Várias pessoas já discorreram sobre o significado do corte para a arquitetura paulista desde Vilanova Artigas, no emblemático edifício da escola de arquitetura da Universidade de São Paulo (USP), a FAU, e em outras edificações do mestre. Enquanto, em Le Corbusier a planta é geradora da espacialidade arquitetônica, sintetizando as experiências que serão vividas, em Artigas, o corte é o que melhor concentra a proposição central da edificação. Tanto é assim, que o folder de visitação amplamente distribuído no centro cultural, se utiliza de um corte para se comunicar com os usuários. Tal atitude definidora da composição arquitetônica, além de se constituir numa plataforma privilegiada da tectônica, sempre também reforça a ideia de caixa autônoma da edificação, acabando por enfatizar a separação entre interior e exterior, enfatizando limites que parecem querer ao mesmo tempo doutrinar e se diferenciar do contexto.
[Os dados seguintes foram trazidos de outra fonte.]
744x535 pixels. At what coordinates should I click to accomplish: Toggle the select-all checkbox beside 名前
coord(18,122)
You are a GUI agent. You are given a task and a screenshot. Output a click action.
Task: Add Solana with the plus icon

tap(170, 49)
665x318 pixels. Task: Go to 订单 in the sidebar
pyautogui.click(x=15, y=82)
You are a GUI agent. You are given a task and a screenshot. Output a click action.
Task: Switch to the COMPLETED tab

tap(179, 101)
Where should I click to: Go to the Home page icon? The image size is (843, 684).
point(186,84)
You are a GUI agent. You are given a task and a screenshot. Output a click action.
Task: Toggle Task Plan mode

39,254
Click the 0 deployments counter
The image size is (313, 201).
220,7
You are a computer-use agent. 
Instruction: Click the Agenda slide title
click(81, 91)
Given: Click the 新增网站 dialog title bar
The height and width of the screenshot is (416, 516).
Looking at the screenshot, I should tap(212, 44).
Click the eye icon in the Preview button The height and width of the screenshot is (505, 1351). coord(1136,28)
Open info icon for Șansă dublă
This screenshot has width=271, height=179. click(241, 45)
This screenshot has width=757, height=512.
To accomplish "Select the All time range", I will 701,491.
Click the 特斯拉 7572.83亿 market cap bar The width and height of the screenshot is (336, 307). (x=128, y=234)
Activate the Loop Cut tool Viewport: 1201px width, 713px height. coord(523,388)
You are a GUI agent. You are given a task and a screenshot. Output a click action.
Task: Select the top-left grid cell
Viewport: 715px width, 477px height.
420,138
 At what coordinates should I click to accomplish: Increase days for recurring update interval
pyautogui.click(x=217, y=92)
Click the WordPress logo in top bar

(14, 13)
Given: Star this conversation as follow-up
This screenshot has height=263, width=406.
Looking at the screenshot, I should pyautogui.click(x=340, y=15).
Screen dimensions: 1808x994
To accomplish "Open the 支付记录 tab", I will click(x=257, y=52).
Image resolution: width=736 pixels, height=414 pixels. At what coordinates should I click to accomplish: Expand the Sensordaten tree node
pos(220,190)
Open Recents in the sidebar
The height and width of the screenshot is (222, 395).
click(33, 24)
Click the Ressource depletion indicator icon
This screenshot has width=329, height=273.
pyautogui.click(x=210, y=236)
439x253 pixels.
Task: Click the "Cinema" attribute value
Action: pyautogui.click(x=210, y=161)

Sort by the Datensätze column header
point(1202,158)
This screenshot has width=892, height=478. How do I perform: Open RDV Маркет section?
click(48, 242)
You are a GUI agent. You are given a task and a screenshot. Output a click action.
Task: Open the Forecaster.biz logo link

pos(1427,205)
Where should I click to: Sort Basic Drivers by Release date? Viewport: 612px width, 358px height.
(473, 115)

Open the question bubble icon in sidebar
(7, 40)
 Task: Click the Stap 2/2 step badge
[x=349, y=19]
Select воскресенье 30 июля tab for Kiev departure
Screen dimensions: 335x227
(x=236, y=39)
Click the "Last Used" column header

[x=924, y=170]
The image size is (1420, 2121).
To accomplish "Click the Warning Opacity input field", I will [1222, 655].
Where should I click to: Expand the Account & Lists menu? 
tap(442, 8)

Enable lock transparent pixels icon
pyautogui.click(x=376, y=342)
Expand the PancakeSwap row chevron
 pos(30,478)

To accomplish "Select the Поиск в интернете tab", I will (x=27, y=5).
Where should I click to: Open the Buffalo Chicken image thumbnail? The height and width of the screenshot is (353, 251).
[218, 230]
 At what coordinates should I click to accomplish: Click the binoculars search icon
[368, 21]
Basta lembrarmos da citação do próprio Artigas, enfatizando a interpretação do mestre de obras da própria FAU USP: “Doutor, por dentro é uma maravilha, por fora é uma fortaleza” (2).
Tal atitude metodológica apresenta uma tendência de autonomizar o objeto frente ao seu contexto, reforçando o isolamento da caixa arquitetônica, que no IMS-SP parece estar reforçada pela decisão de transplantar a portaria para o quinto pavimento. A estrutura, a tectônica, a adequação climática estão primordialmente bem resolvidas e concatenadas, mas a distribuição funcional e sua conectividade não são claras. Com isso, há um evidente problema de legibilidade na apropriação social da edificação, tornando a imagem ou o mapa mental da construção um pouco complicado, trazendo claros prejuízos na sua utilização. A perda da continuidade e contiguidade com o espaço convencional de maior ordem pública, a rua, a Avenida Paulista trazem claros problemas no registro afetivo da edificação. Tais condições são ainda mais enfatizadas pela ausência de um núcleo de circulação vertical bem dimensionado e bem localizado, que cumprisse o papel claro de reconecção entre galerias, auditório, mediatecas, hall e cidade. A escada frontal, que se conforma clara aos usuários, apenas no quinto pavimento, além de subdimensionada, não acessa o térreo, muito menos o nono andar, trazendo uma descontinuidade para a fruição do edifício, e o registro de um mapa legível. Nesse sentido, a edificação como um todo acaba comprometendo o registro do circuito de visitação, item fundamental para qualquer centro cultural.
notas
1
PERROTTA-BOSCH, Francesco. Um marco cultural. Andrade Morettin Arquitetos: Sede do Instituto Moreira Salles, São Paulo. Projeto Design, n. 408, São Paulo, 19 out. 2017 <https://www.arcoweb.com.br/projetodesign/tecnologia/andrade-morettin-instituto-moreira-salles-sao-paulo>.
2
ARTIGAS, Vilanova. Caminhos da Arquitetura. São Paulo, Cosac Naify, 2004, p. 35.
sobre o autor
Pedro da Luz Moreira é arquiteto e doutor pelo Prourb (FAU UFRJ, 1983; 2007), professor da Escola de Arquitetura e Urbanismo da Universidade Fluminense Federal, sócio fundador da Archi5 Arquitetos Associados.